Дамир улыбнулся, и в углах его глаз собрались морщины. Диану всегда умиляет, когда я улыбаюсь. Во-первых, это бывает редко, а во-вторых, она сразу берется разглаживать морщины на моем лице, которые начали усердно появляться после смерти отца.
- Я солгал ей. Даже в этом.
- Что? Ты полюбил мою жену? – я с трудом выдавил.
- С самыми благими намерениями, - пояснил он, - клянусь, что не знал, кто такая Туманова Диана Альбертовна. Сначала она мне понравилась, как девушка. Затем мне хотелось ее оберегать, но, когда Эльмана увидел… как рукой сняло.
Я проматерился сквозь зубы. Замечательно.
- Не ревнуй, Эмин. Я тебе не соперник… теперь. Уйду скоро. Но ведь я был груб с ней и хочу, чтобы ты рассказал ей о моих чувствах после моей смерти.
- Я подумаю.
- Обещай мне. Это важно. Не хочу, чтобы она злилась на меня.

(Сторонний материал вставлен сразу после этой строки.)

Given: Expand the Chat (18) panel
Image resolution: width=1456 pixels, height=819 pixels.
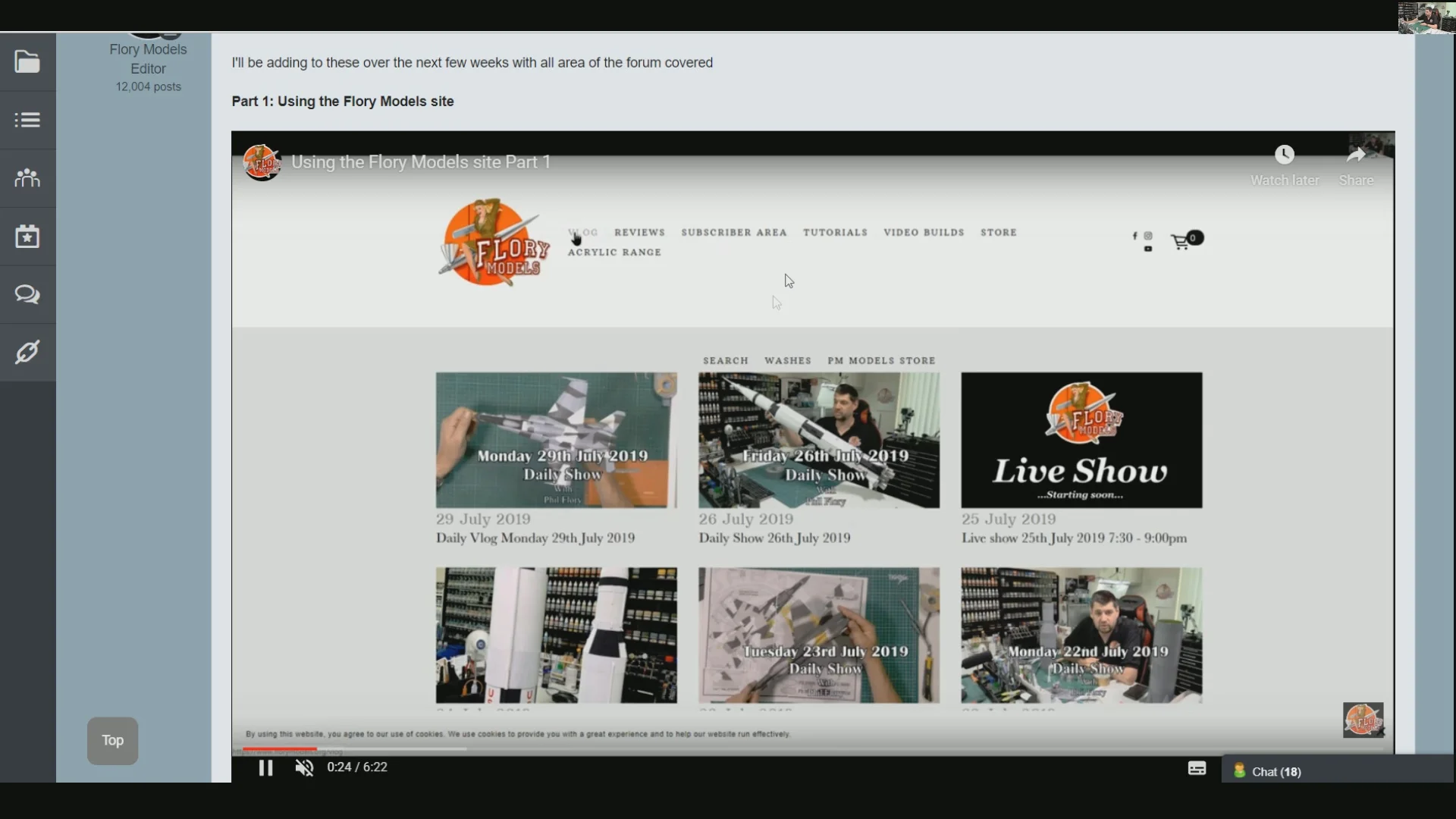Looking at the screenshot, I should click(x=1276, y=772).
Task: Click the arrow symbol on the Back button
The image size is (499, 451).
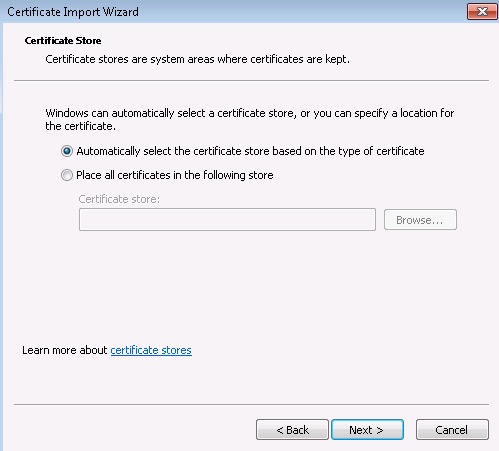Action: coord(280,430)
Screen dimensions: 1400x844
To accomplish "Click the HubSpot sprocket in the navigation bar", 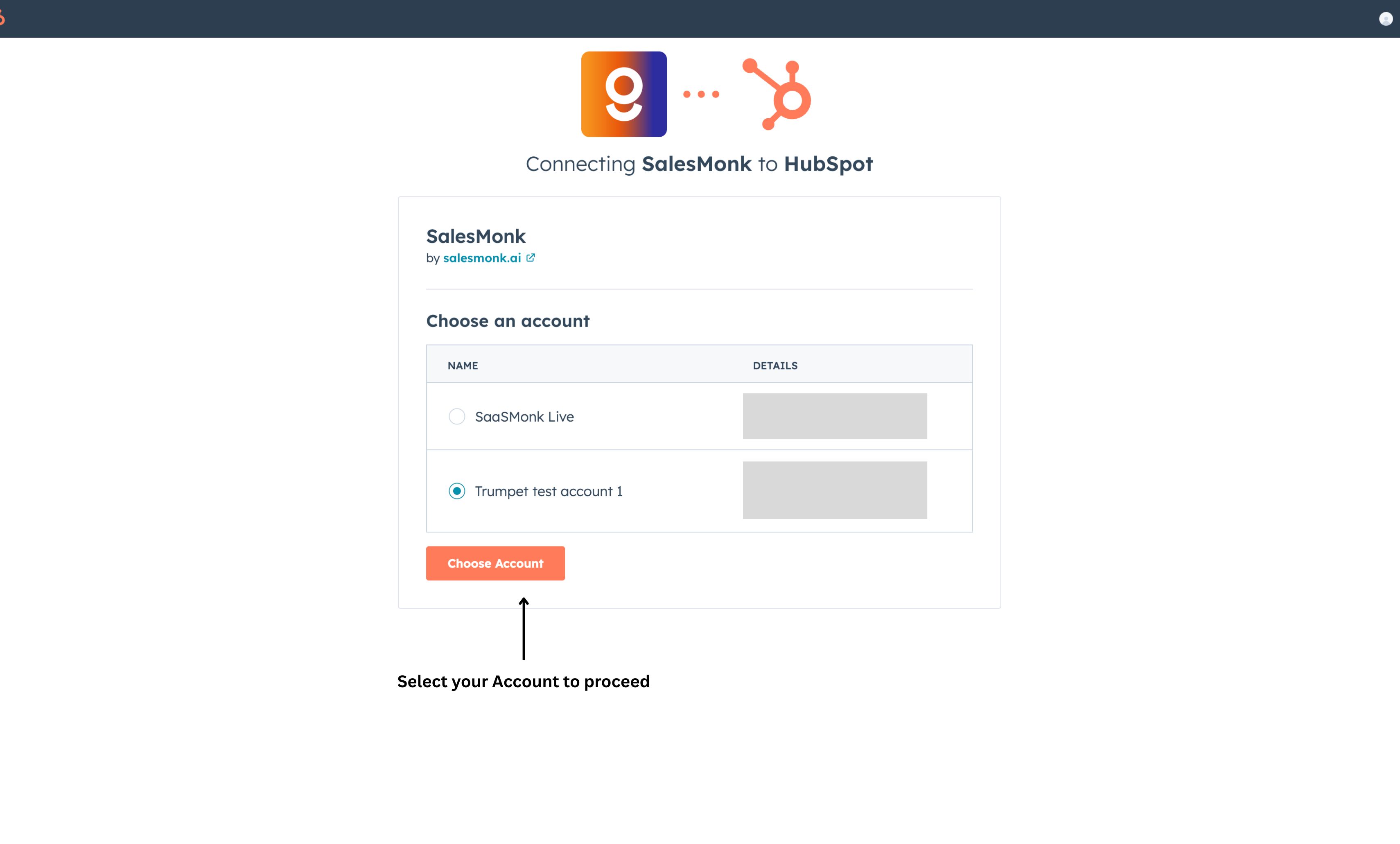I will (x=2, y=19).
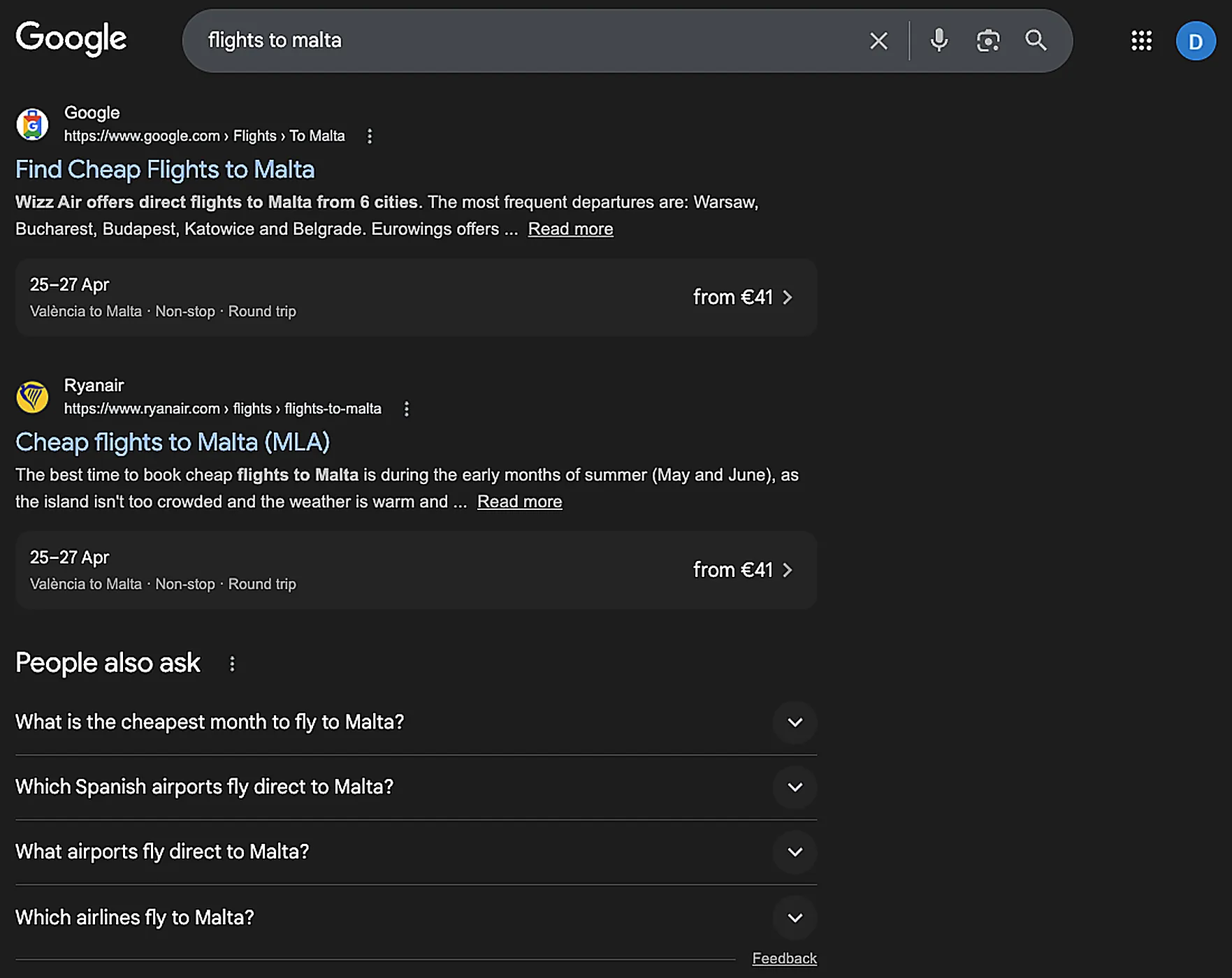Open Find Cheap Flights to Malta link
Image resolution: width=1232 pixels, height=978 pixels.
point(165,170)
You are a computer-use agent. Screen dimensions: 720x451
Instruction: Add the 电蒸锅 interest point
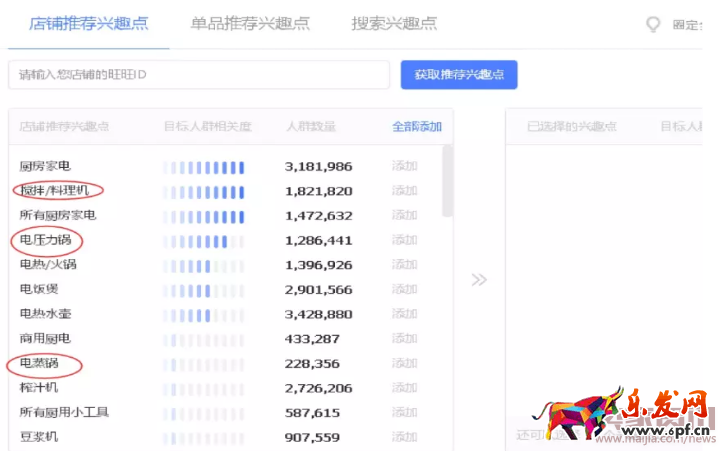(x=404, y=363)
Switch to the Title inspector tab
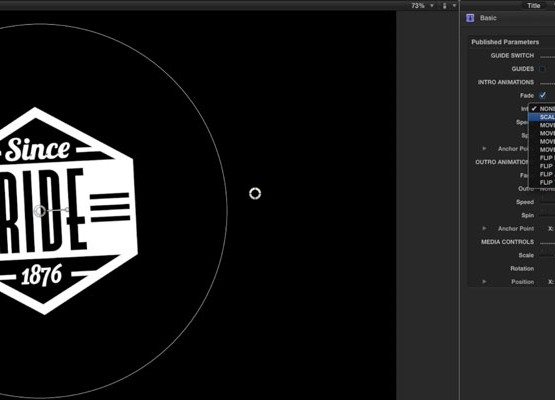The width and height of the screenshot is (555, 400). click(534, 5)
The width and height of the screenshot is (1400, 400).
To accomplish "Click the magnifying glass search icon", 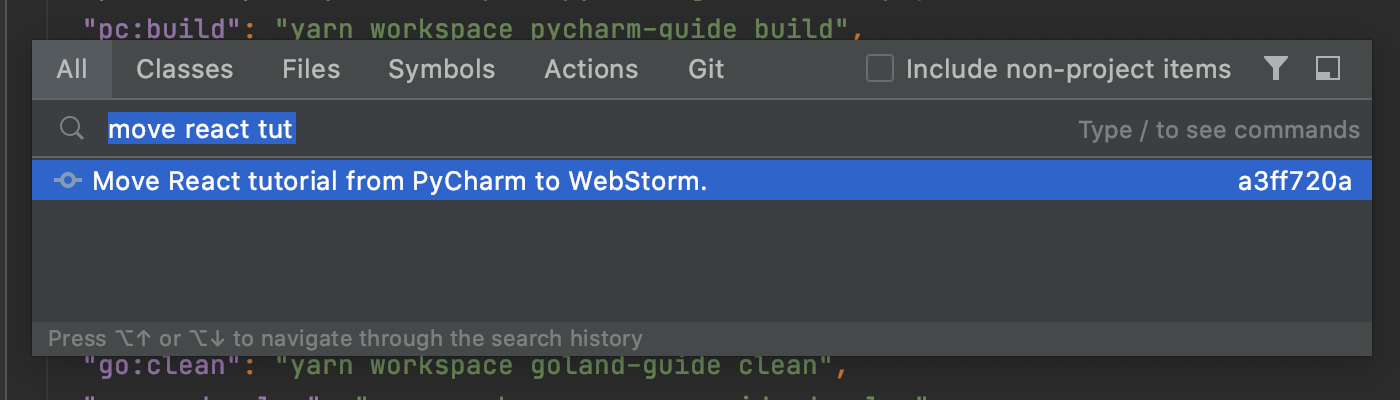I will (71, 129).
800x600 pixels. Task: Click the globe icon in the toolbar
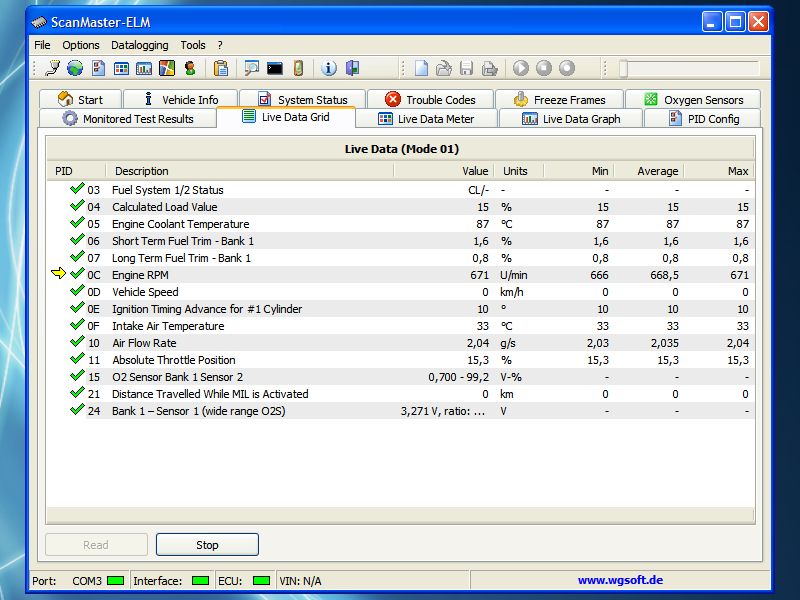(75, 68)
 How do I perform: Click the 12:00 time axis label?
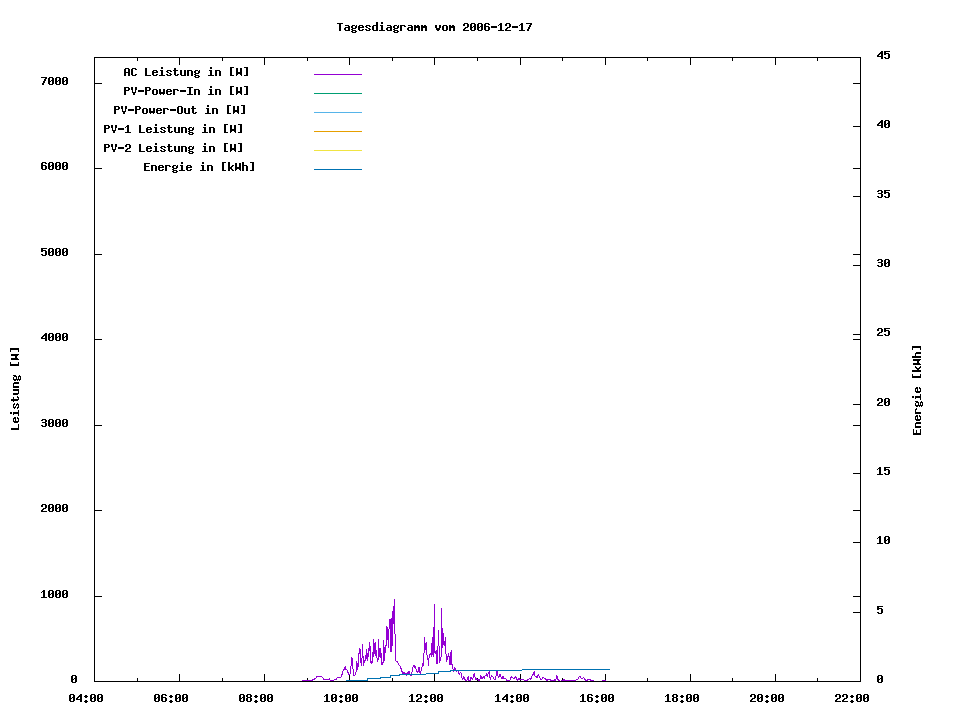(x=427, y=698)
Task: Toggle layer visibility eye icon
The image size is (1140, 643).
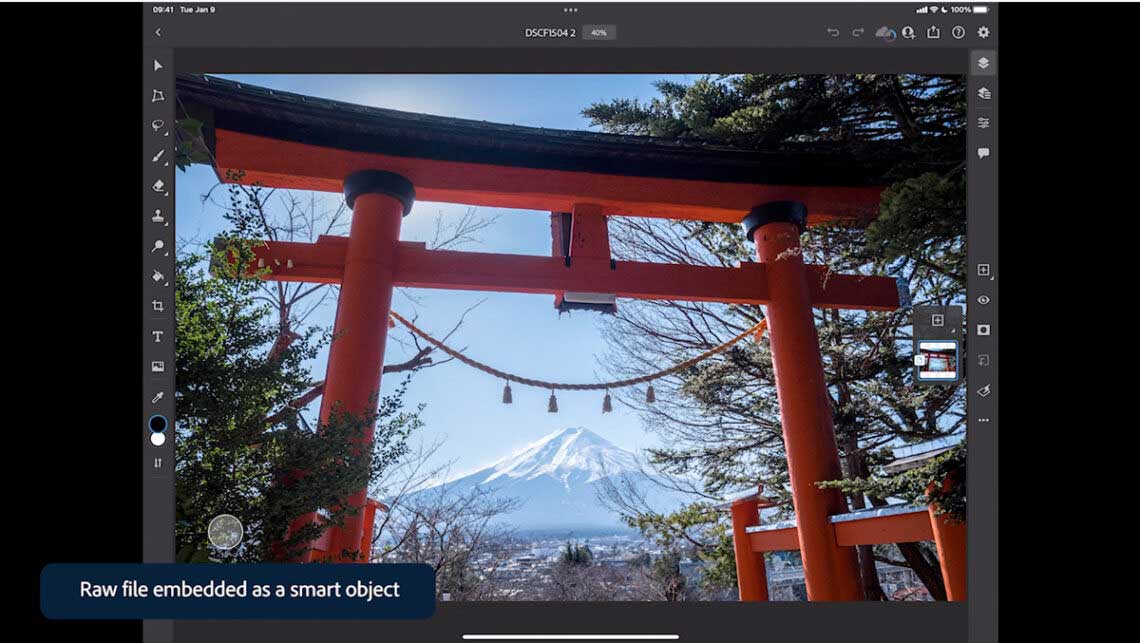Action: 983,300
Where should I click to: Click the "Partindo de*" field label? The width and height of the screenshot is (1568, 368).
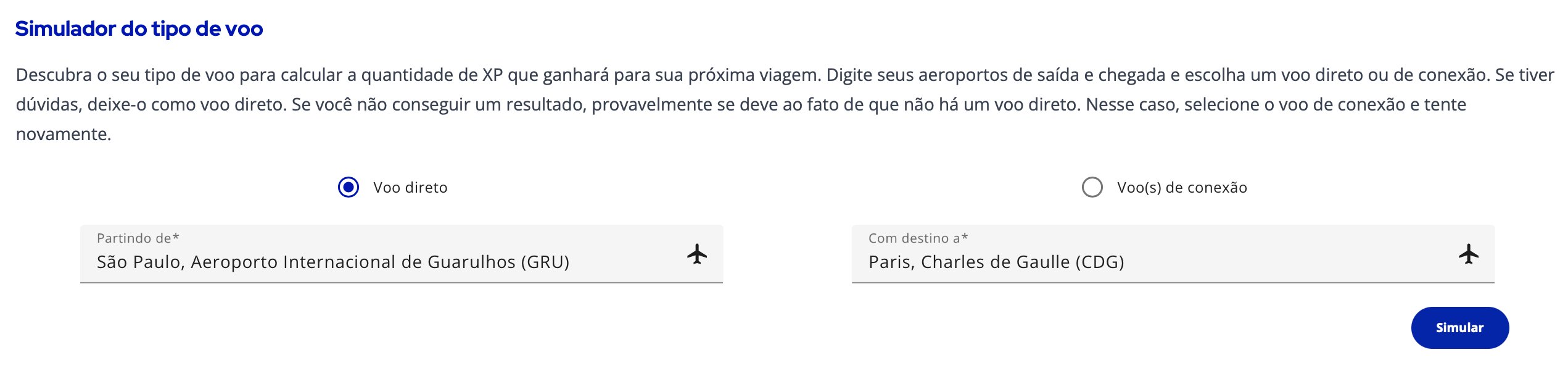point(138,238)
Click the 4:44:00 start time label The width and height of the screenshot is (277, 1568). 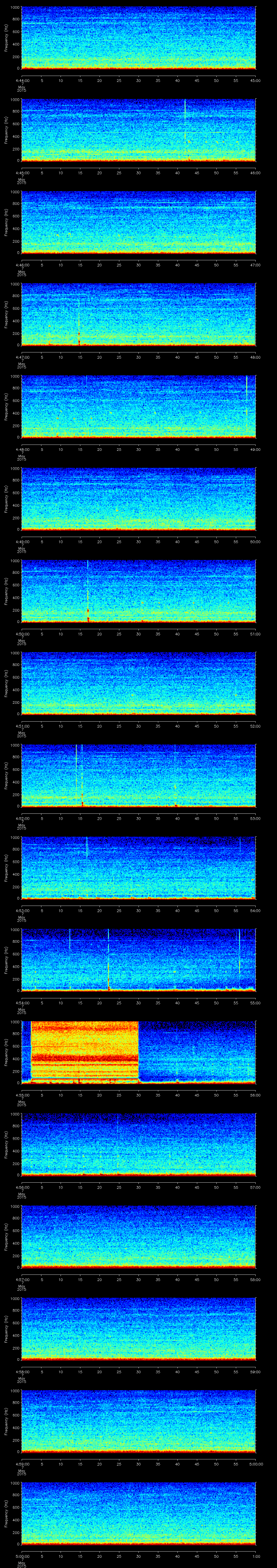pyautogui.click(x=22, y=80)
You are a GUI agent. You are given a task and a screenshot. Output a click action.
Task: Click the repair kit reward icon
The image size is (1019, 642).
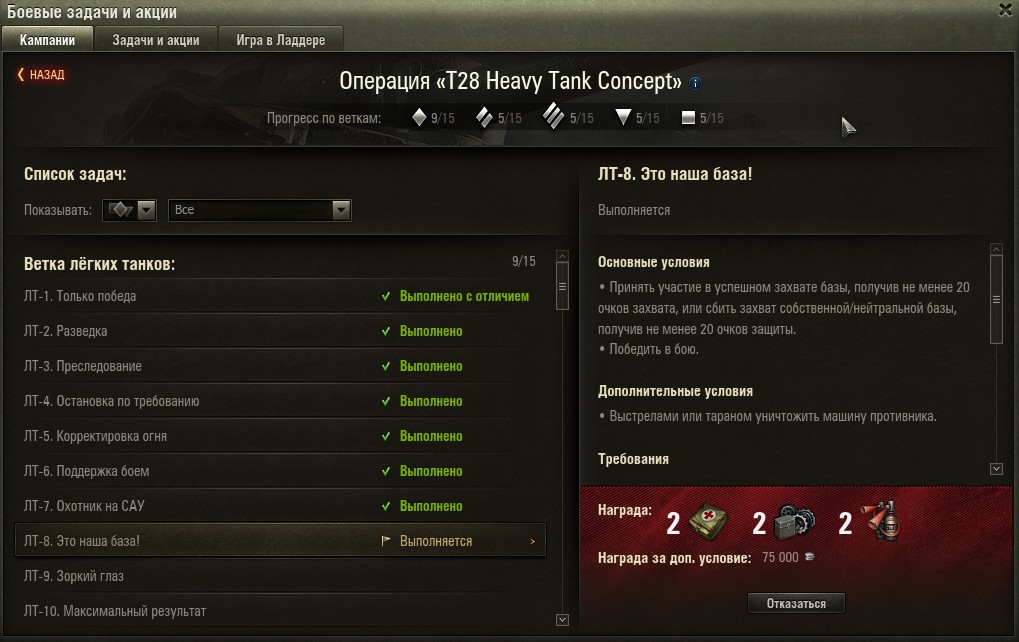(795, 522)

- К черту тебя, Дамир. Обещаю.
- И еще кое-что, - опомнился он перед уходом.
Я не вытерпел:
- Не слишком много просьб для умирающего человека?
И тут же выдохнул. Остудился и даже попросил прощения, а услышать такое от меня небывалая редкость. К сожалению.
- Говори.
- Фамилию ты мою не возьмешь, - скорее утвердительно произнес Дамир.
Алиев Эмин режет слух до боли. Кто это? Никто. Другое дело – Эмин Шах.
- Не возьму.
- Понимаю. Чужой человек, - согласился Дамир, - и это полностью моя вина, но когда у вас с Дианой родится еще один ребенок…
- Даже не проси. Ребенок будет носить мою фамилию. Первый, второй, пятый. Шахом будет.
Дамир поник. И не настаивал. В тот вечер Камаль остался дома, а Диана продолжила работать в студии, которую Дамир открыл ради нее. Ради нашего будущего.
Так шли дни. Известие о болезни новоявленного отца, смерть Вадима, преследование людьми Анархиста – все это наложилось на в миг, и Диане ведь не расскажешь, насколько мне хреново и почему я пропадаю ночами неизвестно где.
Моей девочке сейчас не легче: она скучает по матери, но привязана ко мне целиком и полностью и вынуждена взять заботу о воспитании на одну себя. Я стал возвращаться все позже и позже и ни разу не пожалел, что Марина ненадолго перебралась к нам в Волгоград – все полегче Диане.